Que faire pour me libérer de cette obsession?

Je simulai un violent accès de toux. J’élevai la voix pour demander s’il
y avait quelqu’un là. Point de riposte formulée par des mots, mais un
redoublement de plaintes. J’eus l’idée de prier, me reprochant de ne
l’avoir pas fait plus tôt. Et comme, dans toutes les passes difficiles
de mon existence, j’ai recours à l’Immaculée, je récitai un _Sub
Tuum_... Fort en vain. La nuit s’écoula sans repos, Tantôt je
m’engourdissais en une vague somnolence, mais alors même je ne perdais
pas la notion de cette _Présence_ invisible. Tantôt je rouvrais les yeux
et tâchais de me distraire en comptant, à travers la vitre, les étoiles
répandues dans le sombre azur du ciel.
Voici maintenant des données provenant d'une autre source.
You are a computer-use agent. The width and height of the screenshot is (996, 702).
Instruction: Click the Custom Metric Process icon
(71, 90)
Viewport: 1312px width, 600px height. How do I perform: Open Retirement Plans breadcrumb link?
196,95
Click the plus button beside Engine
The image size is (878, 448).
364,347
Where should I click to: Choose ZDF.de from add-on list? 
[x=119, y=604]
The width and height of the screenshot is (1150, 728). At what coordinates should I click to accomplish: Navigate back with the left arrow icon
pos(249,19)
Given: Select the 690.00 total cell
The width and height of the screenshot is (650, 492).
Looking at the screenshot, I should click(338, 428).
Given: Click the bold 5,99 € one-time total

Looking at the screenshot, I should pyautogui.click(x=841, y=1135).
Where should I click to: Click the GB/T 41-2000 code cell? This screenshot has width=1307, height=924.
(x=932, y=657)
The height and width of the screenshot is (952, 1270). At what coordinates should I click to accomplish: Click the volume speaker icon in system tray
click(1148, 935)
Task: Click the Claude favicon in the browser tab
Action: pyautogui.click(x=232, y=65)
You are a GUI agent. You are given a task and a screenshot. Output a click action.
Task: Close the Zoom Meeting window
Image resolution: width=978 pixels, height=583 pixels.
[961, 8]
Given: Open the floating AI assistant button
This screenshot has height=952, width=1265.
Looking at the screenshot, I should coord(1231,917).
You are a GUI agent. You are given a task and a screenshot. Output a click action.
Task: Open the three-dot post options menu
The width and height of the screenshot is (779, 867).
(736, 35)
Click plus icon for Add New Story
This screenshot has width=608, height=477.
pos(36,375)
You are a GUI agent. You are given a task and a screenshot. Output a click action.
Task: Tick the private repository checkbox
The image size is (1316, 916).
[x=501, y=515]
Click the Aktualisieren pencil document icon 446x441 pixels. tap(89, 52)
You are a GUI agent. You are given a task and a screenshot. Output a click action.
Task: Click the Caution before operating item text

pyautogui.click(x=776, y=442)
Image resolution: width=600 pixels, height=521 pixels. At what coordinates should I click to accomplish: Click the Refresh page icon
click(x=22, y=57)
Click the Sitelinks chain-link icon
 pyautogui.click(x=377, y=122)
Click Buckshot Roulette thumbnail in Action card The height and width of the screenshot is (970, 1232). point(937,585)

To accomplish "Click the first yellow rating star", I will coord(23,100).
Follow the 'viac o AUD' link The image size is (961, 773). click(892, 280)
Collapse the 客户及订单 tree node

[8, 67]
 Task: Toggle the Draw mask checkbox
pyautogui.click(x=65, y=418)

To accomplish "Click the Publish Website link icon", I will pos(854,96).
Quoi que je fisse, la _Présence_
ne consentait pas à me quitter; inlassable, elle piétinait, affreusement
triste, elle gémissait.

Ce ne fut qu’au point du jour qu’elle me laissa comme si la lumière la
mettait en fuite. J’aurais pu espérer quelques heures de sommeil suivi.
Mais je me sentais trop énervé pour m’attarder au lit. Je me levai donc
avec le projet de sortir le plus vite possible, car j’avais hâte de
quitter cette chambre où flottait encore je ne sais quelle atmosphère
pesante à l’âme. Dehors, l’air frais du matin me rendrait sans doute mon
équilibre.

Tout en m’habillant, je me disais:--Si c’est cela que le docteur appelle
une nuit tranquille, je lui en fais, d’avance, mes compliments!...
Quelle sera son attitude quand je lui rapporterai mes tribulations?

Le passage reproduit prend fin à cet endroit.